### Aim of the task
Using the passage defining film terms, explain how thermal lamination bonds two films together without any glue.

-- Start of Text passage --

For the sake of simplicity here below the terms "with another coating", "with another type of coating", "with different coating" shall indicate all the types of coating known in the art with the exception of printing where this is already explicitly mentioned. The terms "coated on the surface ", "with a surface coated (coating) and/or treated", are used here as synonyms.

The term "multilayer material " is used here as a synonym of laminate, laminated film, or poly-bonded material, and is referred to thin multilayer structures, obtained by coupling/bonding pre-existing films of different materials. With "thermal lamination " the intent here is to identify a process of hot lamination of film without the use of glues where the adhesion at the interface of the two films is obtained through the sole effect of the temperature and/or pressure, exploiting the adhesive/sticky properties which some polymeric materials, or combination thereof, show, for example when they are in a state of softening under the heat.

With the term "coextruded" the intent here is to identify a film obtained from the process of extrusion of two or more different materials, in the molten state, through a single die, planar or annular, with two or more orifices placed in such a way that the extruded parts melt and weld together in a laminar structure before cooling, for example by means of quenching, so as to form a single film composed by a plurality of materials.

Coextrusion can be performed according to a technique known as bubble blowing, flat head, extrusion coating or the like. The present coextruded film is preferably obtained by using screw extruders and bubble blowing or flat head extrusion, without the aid of any type of glue.

Thus the term "coextruded film" is intended here to identify a product as above defined, formed by two or more different polymers, which is obtained by a co-extrusion process with two or more extruders conveying the respective melts to a single die in such a way that they go out contemporaneously from the die, in a distinctive state and not admixed one to another, wherein said respective materials that form the coextruded film are arranged in layers. Films containing internally metal coating, metal layer, prints and/or other coating cannot be obtained by means of said coextrusion process.

-- End of Text passage --
-- Start of Provided information --

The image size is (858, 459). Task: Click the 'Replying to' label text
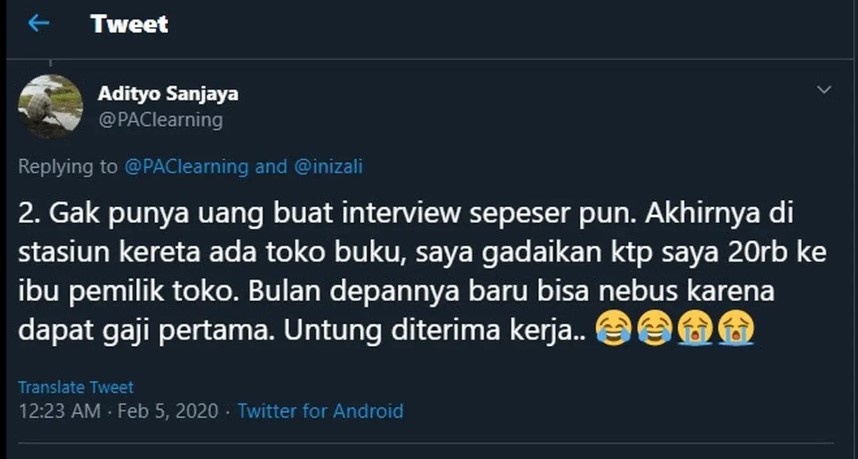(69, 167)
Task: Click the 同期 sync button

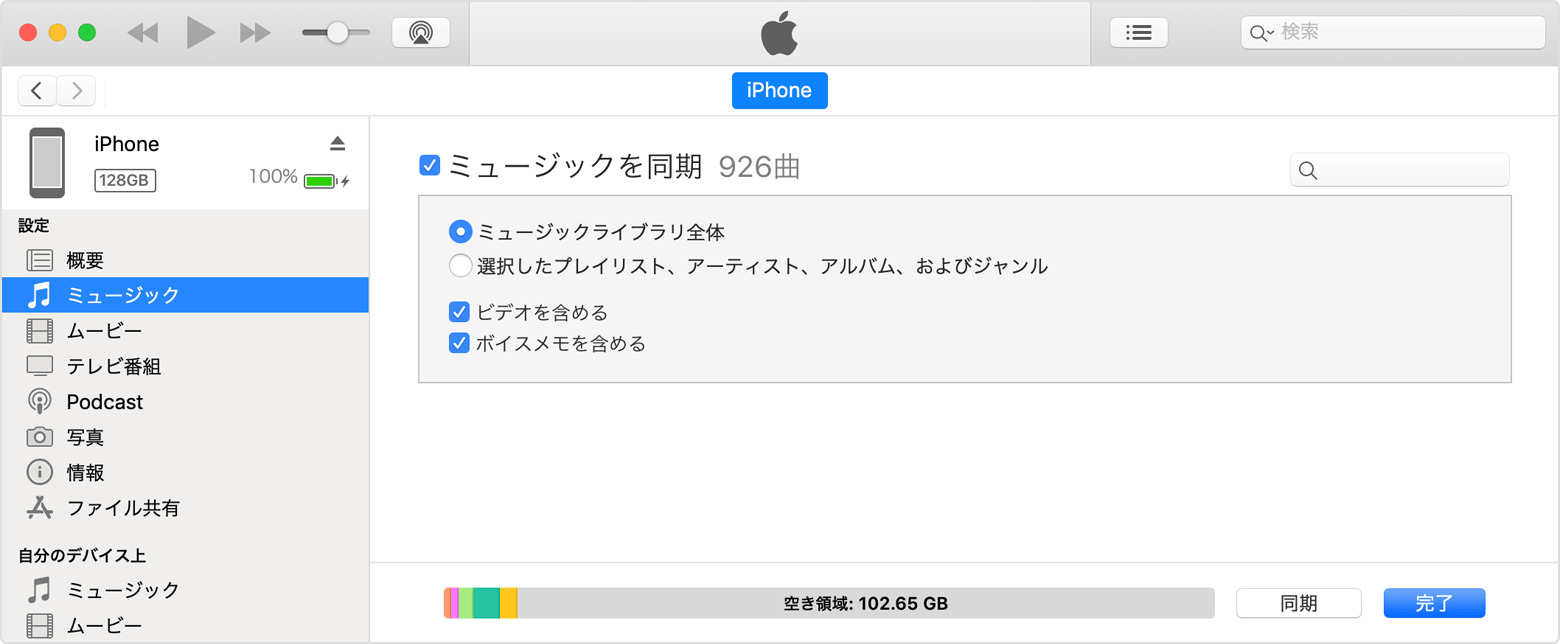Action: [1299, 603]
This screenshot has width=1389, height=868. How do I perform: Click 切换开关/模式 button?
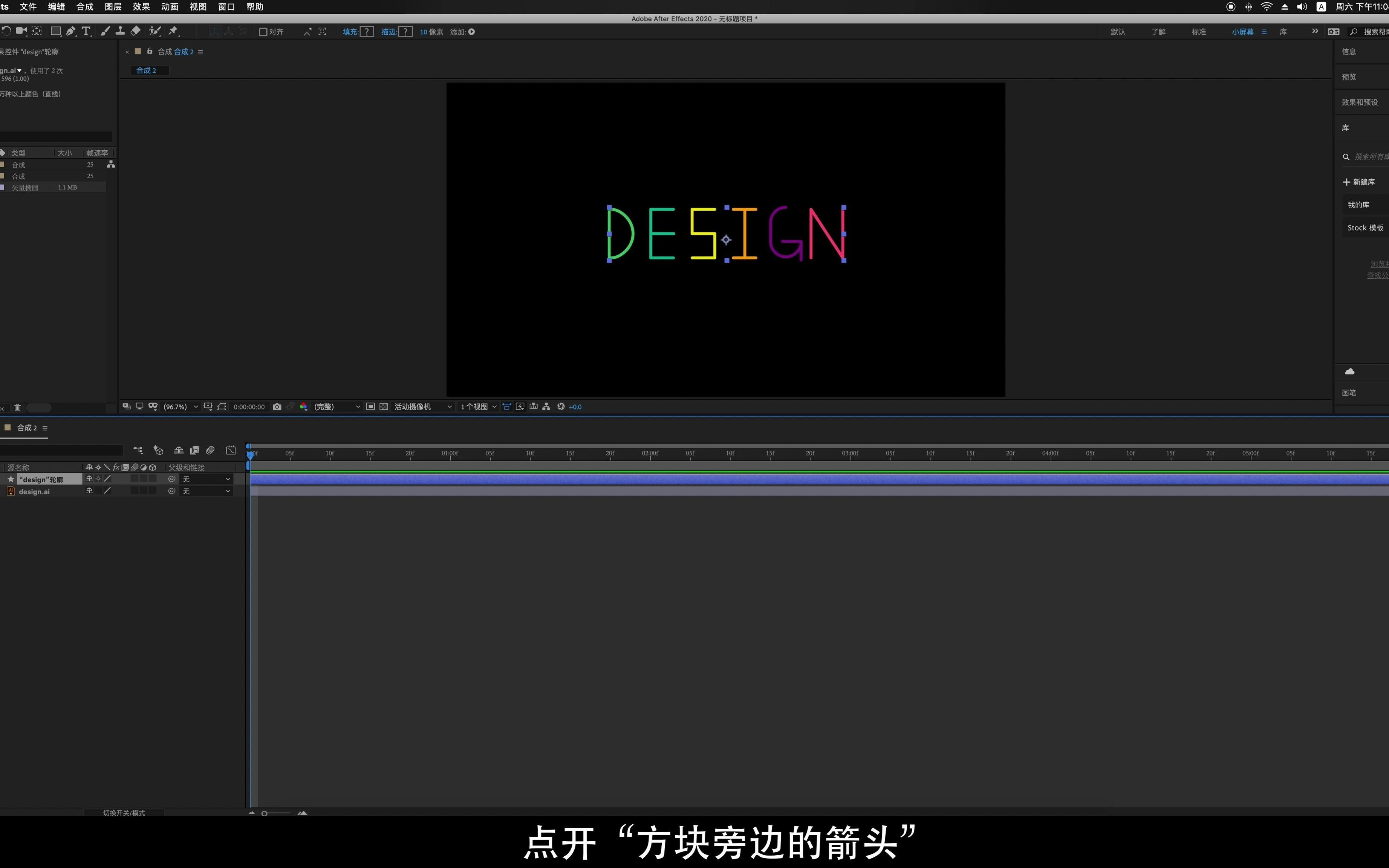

-- End of Provided information --

### Right answer
In thermal lamination, the two films adhere at their interface through temperature and/or pressure alone. The process relies on the adhesive or sticky properties that some polymeric materials, or combinations of them, show, for example when they soften under heat.